VRAERT

VRAERT

Marina contempló un dibujo en la vieja y gastada alfombra. Sintió cómo se extinguían en su interior las últimas brasas de esperanza, la ingenua esperanza de reconciliación. Solo quedaba un vacío gélido.

—Mis más sentidas condolencias —dijo finalmente Andrei con voz áspera—. Así que ahora eres una rica heredera, ¿eh? ¿Tu vieja te habrá dejado un tesoro? Ah, no, claro: la herencia definitiva… un viejo y apestoso ZIL. Enhorabuena.

Las palabras la hirieron profundamente. Los argumentos, los insultos, las lágrimas volvieron de repente. Su abuela —con el peculiar nombre de Eiroida— nunca había soportado a Andrei. —Un impostor, Marinka. Vacío. Te exprimirá hasta la última gota y te desechará. —La llamó «vieja bruja».

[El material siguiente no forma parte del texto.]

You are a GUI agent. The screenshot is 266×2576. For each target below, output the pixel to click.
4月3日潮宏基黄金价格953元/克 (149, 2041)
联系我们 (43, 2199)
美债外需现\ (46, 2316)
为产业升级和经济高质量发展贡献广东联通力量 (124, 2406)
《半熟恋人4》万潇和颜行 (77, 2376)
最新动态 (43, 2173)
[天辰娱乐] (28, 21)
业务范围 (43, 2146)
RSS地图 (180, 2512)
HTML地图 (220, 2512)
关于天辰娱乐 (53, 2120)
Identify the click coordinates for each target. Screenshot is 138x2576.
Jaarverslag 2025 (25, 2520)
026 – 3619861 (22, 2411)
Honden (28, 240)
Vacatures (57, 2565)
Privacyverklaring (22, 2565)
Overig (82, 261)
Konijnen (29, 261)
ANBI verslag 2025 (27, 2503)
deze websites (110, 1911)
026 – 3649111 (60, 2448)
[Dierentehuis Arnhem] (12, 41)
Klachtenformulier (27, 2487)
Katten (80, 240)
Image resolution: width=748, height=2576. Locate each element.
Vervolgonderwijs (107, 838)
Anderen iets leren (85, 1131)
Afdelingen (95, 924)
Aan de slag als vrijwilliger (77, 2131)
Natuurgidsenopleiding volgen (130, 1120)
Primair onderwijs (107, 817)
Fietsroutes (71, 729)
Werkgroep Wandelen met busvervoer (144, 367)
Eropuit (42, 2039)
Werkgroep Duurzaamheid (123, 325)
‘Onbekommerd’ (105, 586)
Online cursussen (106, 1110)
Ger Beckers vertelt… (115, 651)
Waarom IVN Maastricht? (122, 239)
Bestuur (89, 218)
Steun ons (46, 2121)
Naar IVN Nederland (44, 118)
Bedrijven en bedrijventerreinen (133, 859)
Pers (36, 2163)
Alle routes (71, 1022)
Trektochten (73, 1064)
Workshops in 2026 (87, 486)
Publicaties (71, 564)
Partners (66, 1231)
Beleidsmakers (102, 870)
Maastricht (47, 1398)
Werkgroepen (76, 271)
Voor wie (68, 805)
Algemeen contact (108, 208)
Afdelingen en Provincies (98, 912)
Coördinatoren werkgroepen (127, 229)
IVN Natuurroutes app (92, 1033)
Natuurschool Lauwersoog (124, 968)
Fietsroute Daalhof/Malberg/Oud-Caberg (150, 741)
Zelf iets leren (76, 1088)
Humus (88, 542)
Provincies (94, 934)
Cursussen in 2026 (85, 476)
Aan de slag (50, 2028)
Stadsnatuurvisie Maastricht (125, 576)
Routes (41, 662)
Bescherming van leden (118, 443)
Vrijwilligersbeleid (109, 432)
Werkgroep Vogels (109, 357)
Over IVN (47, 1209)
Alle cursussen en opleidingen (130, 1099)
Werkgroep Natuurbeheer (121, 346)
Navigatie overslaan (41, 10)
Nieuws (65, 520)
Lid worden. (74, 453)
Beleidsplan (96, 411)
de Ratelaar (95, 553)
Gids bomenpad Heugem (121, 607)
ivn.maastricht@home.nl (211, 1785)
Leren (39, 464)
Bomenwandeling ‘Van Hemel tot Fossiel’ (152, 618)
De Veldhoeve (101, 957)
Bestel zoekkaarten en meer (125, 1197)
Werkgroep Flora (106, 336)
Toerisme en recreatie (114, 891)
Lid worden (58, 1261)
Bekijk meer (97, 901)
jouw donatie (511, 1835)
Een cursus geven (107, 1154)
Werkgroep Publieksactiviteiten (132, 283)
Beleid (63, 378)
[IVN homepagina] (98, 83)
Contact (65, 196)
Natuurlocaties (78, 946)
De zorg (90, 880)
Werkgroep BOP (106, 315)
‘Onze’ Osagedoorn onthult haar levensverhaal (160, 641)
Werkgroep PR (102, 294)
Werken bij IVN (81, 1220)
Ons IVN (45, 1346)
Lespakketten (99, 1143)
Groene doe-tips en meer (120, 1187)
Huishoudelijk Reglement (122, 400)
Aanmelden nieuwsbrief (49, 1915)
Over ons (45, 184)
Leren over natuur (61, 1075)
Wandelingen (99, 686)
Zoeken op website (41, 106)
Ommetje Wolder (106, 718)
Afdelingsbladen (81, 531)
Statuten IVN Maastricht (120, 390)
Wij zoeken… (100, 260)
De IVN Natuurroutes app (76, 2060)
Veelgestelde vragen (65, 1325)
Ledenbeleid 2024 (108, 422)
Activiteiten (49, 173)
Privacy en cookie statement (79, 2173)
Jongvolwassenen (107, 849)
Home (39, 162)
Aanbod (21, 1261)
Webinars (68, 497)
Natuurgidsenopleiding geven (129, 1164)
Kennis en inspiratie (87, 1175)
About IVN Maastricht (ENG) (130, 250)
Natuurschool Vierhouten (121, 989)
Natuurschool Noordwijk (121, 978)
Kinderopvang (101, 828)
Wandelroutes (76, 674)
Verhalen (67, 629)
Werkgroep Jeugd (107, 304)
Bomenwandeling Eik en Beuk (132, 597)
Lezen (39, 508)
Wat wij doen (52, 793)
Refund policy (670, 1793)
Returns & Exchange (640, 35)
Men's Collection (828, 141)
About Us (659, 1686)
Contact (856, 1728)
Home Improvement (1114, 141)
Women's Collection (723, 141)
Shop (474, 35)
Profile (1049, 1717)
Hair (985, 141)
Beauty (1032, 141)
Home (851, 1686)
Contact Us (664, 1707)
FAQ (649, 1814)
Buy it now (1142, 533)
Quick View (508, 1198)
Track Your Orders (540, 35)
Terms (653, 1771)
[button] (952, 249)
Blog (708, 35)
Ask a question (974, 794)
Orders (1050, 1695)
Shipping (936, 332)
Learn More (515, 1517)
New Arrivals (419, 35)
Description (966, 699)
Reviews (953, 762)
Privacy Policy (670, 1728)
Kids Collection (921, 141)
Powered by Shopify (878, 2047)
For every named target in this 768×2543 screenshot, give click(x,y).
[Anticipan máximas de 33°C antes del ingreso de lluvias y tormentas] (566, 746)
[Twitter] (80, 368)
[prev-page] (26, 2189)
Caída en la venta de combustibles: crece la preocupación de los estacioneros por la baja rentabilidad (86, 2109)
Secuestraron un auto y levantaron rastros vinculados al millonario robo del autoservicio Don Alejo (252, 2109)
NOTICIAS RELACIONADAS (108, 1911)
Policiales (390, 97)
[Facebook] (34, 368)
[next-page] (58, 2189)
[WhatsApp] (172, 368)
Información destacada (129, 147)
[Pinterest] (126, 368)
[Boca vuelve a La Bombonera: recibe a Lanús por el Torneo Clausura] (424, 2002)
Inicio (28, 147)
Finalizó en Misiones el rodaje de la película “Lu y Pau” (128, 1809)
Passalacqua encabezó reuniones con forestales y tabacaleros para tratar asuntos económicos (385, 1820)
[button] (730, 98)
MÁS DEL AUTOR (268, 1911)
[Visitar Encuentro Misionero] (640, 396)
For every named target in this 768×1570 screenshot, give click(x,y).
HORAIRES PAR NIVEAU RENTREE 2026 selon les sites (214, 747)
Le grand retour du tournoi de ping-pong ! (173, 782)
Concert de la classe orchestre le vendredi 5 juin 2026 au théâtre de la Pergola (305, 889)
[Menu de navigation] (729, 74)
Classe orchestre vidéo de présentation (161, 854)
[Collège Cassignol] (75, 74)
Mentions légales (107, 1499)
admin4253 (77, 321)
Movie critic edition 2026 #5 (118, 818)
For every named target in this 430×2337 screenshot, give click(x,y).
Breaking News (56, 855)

—Y por cierto —añadió fríamente—, te he despedido. La decisión se tomó esta mañana. No hace falta que vengas mañana. Eso te dará tiempo para acostumbrarte a tu nevera, ya que pronto será tu único lujo. Pensarás en mí con gratitud.

Ese fue el golpe final. No fue solo el fin de un matrimonio, sino el derrumbe de toda una vida construida a su alrededor.